===== Dataset entries =====
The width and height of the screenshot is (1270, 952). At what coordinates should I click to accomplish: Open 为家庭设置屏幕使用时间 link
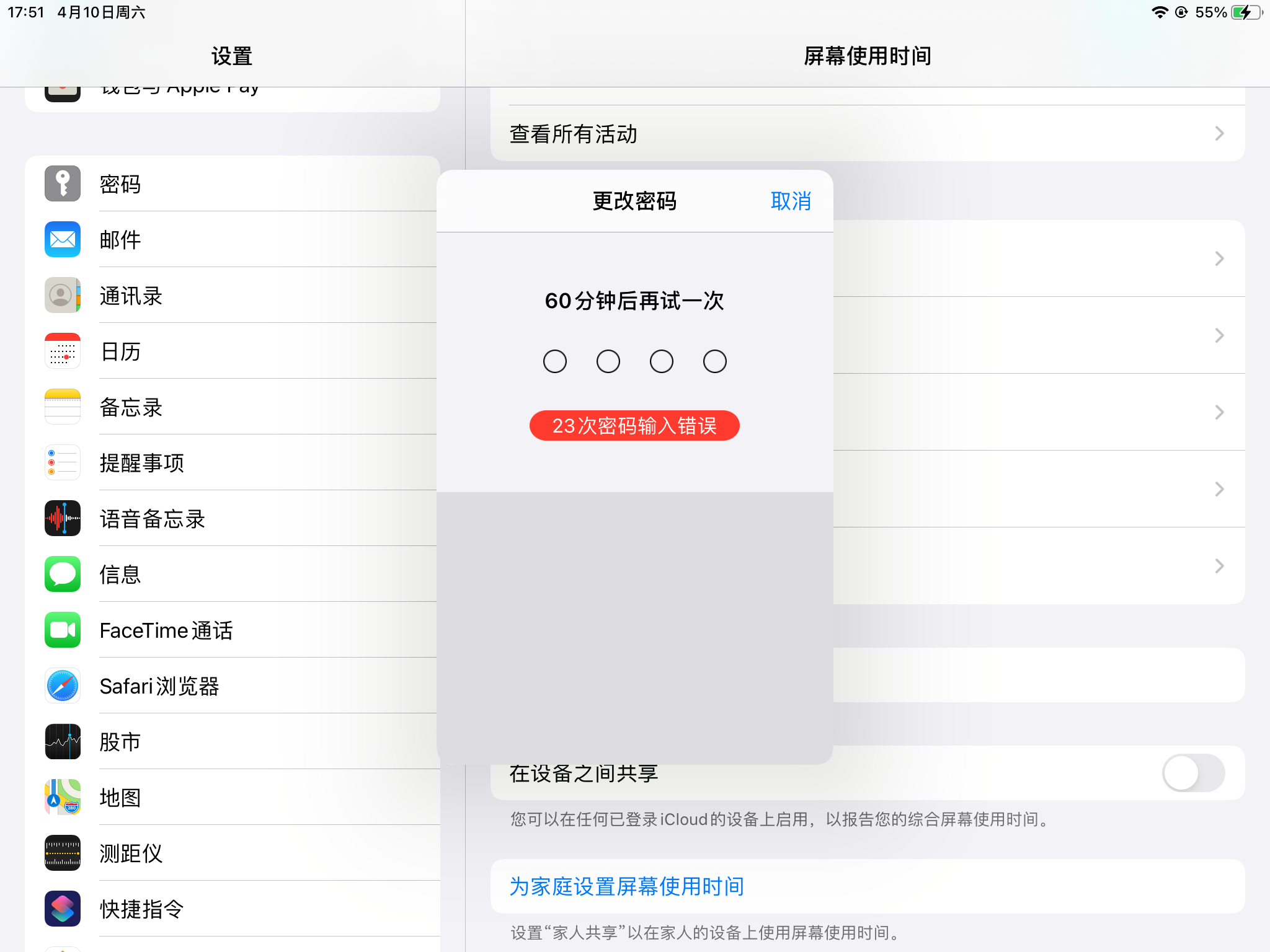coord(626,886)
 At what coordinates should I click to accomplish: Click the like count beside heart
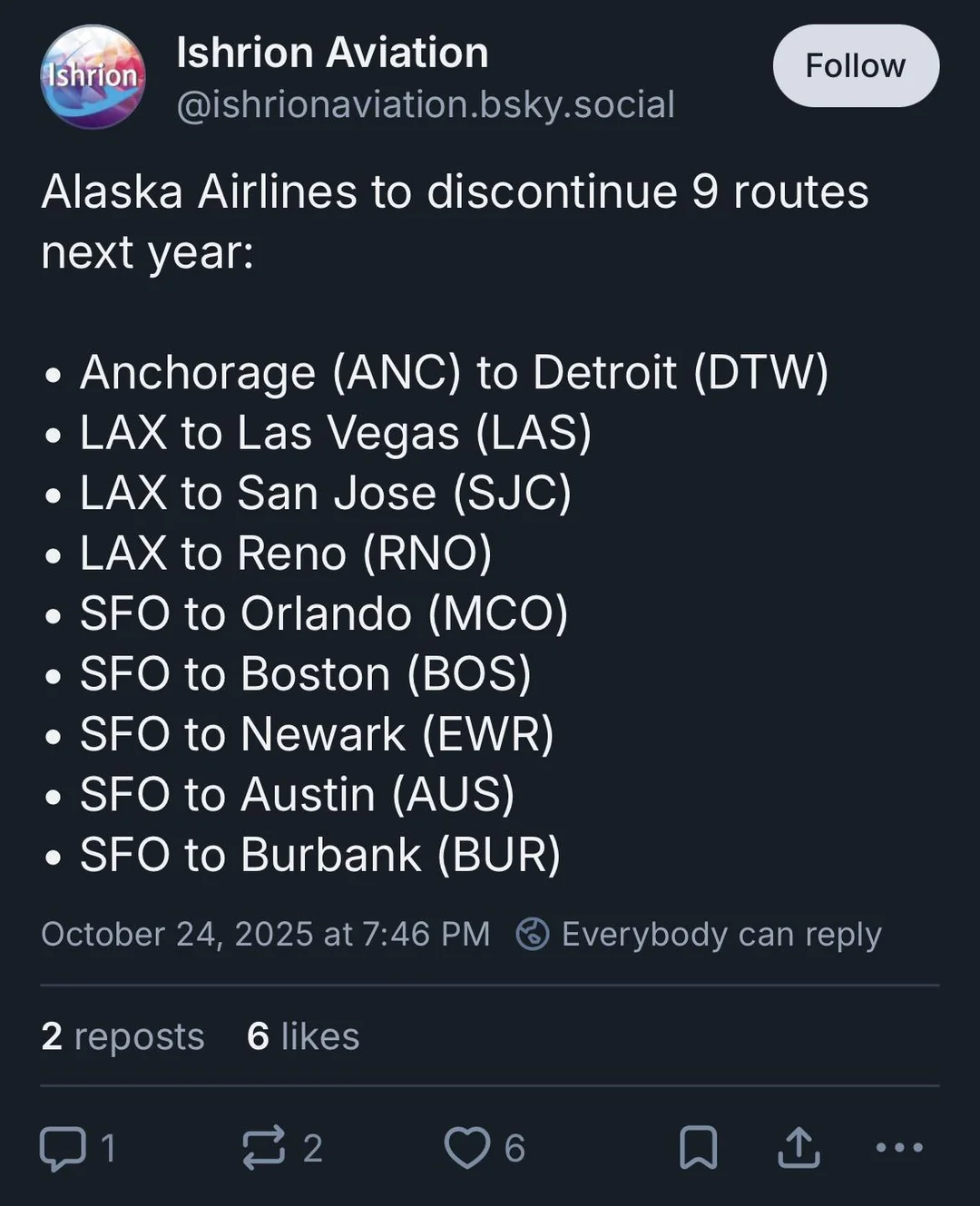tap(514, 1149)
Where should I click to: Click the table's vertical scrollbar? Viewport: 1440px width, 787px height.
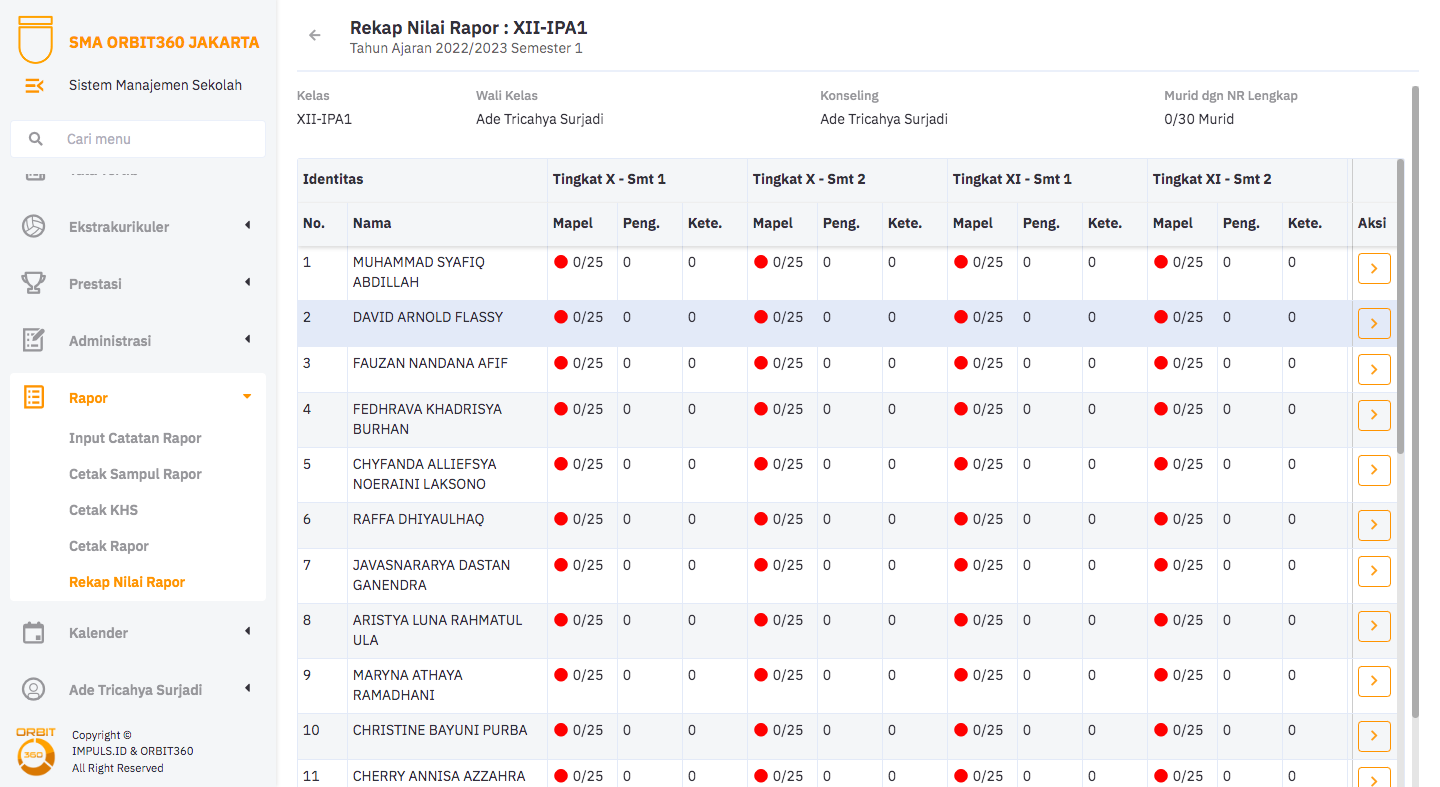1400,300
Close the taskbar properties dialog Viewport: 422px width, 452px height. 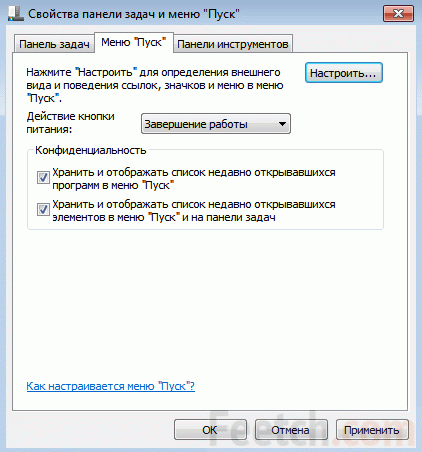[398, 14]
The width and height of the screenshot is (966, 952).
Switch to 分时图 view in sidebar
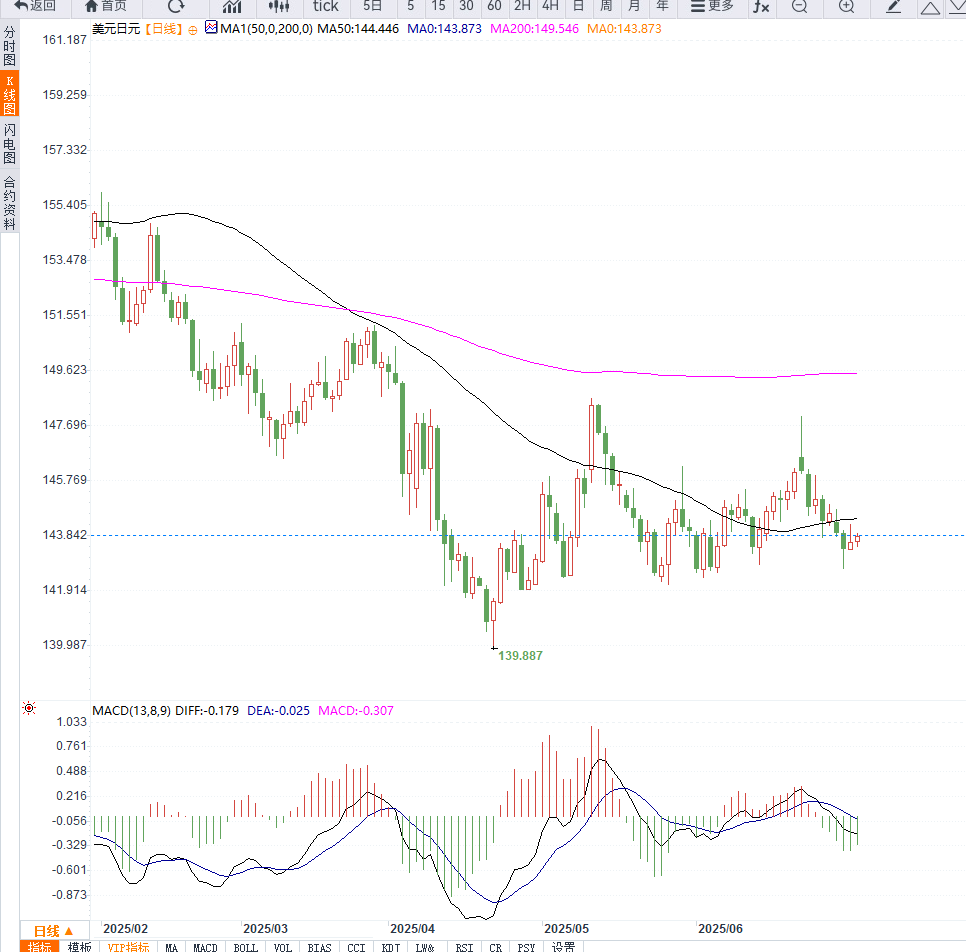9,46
=====
▶ [What is needed]: Write out the lines above word for word, beginning with the line that has "The width and height of the screenshot is (966, 952)." and going through the end of the records. Leave the pictures out of your answer.

▶ [Task response]:
The width and height of the screenshot is (966, 952).
Switch to 分时图 view in sidebar
9,46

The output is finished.